The issue of donor consent and its withdrawal from medical research is a complicated area to consider in biobanking. Donor participation is more than just a one-time procedure at sample collection, as biosamples and data exist far beyond the initial scope of the original study. Melham et al. (2014) consider the elements of informed consent, withdrawal, and the consequences for both donor and biobank.1
Since the inception of the post–World War II Nuremburg Code in 1948, which enshrined the rights of the individual to participate voluntarily in medical research without coercion, biomedical scientists have collaborated with donors under strict ethical regulation. Originally, human rights activity instituted the Code to protect individuals from harmful medical procedures carried out under the guise of research, as experienced by vulnerable people during wartime. Advancing this concept of voluntary consent, the Declaration of Helsinki states that there shall be no retribution if an individual wishes to withdraw from a medical research study. Furthermore, built around the centrality of informed consent governing participation in medical research, the Council for International Organizations of Medical Sciences specifies that withdrawal can be at any stage in the study.
In 2003, the United Nations Educational, Scientific and Cultural Organization (UNESCO) International Declaration on Human Genetic Data included data in the consent and withdrawal process. Melham et al. suggest that both biobanks and individual donors may struggle with this inclusion in the concept of withdrawal. Biobank donation is usually a one-time collection of biospecimens from a donor, although long-term studies may continue to collect tissue, biofluids and medical health data as part of longitudinal protocols. In terms of biobanking, the research is carried out on these donations—biospecimens and data—rather than directly on the individual. Compared to direct studies, there may be no end point easily recognized for consent purposes.
So, what does withdrawal of consent mean for biobanking? Does it include data or prevent only research on biosamples? And how should biobanks develop informed consent that addresses the rights of individual donors to withdraw from studies? Does withdrawal mean no further contact with the donor to relay clinically relevant study findings?

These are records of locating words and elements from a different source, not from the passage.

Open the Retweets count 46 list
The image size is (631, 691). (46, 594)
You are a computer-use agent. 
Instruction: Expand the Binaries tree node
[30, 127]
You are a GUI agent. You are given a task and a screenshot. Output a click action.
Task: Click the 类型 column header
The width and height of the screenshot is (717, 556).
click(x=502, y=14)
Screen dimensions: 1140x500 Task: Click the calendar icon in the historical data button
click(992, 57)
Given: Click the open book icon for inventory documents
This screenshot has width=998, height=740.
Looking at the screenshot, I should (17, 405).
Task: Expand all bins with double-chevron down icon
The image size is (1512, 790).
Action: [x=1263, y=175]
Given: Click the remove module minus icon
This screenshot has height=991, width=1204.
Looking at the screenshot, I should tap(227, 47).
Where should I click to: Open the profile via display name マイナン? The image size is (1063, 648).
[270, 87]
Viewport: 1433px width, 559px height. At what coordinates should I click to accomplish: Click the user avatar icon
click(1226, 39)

To address these concerns, Melham et al. examine a number of biobanks that make provision for donor withdrawal in the initial collection of informed consent. The researchers found a variety of approaches to providing donors with informed options, ranging from user-defined description of withdrawal to complete cessation on future use. In most, withdrawal applied only to future research and not studies currently in progress. Two of the biobanks examined allowed a three-tiered classification of donor withdrawal, specifying no further contact, no further access or no further use. They used this approach to address ethical issues surrounding communicating potentially clinically relevant data coming from research.
Melham et al. draw a number of conclusions, supporting tiered withdrawal that also includes opportunities for individuals to reactivate contact or engagement with biobanks. Since withdrawal in the biobanking context is not primarily to protect individuals from physical harm or pain, biobanks need to develop informed consent that fully informs donors of the practical limits of the decision to stop participating. In this way, the authors suggest that biobanks can build an ongoing productive and reciprocal relationship between researchers and donors.
Reference
1. Melham, K., et al. (2014) “The evolution of withdrawal: Negotiating research relationships in biobanking,” Life Sciences, Society and Policy, 10(16).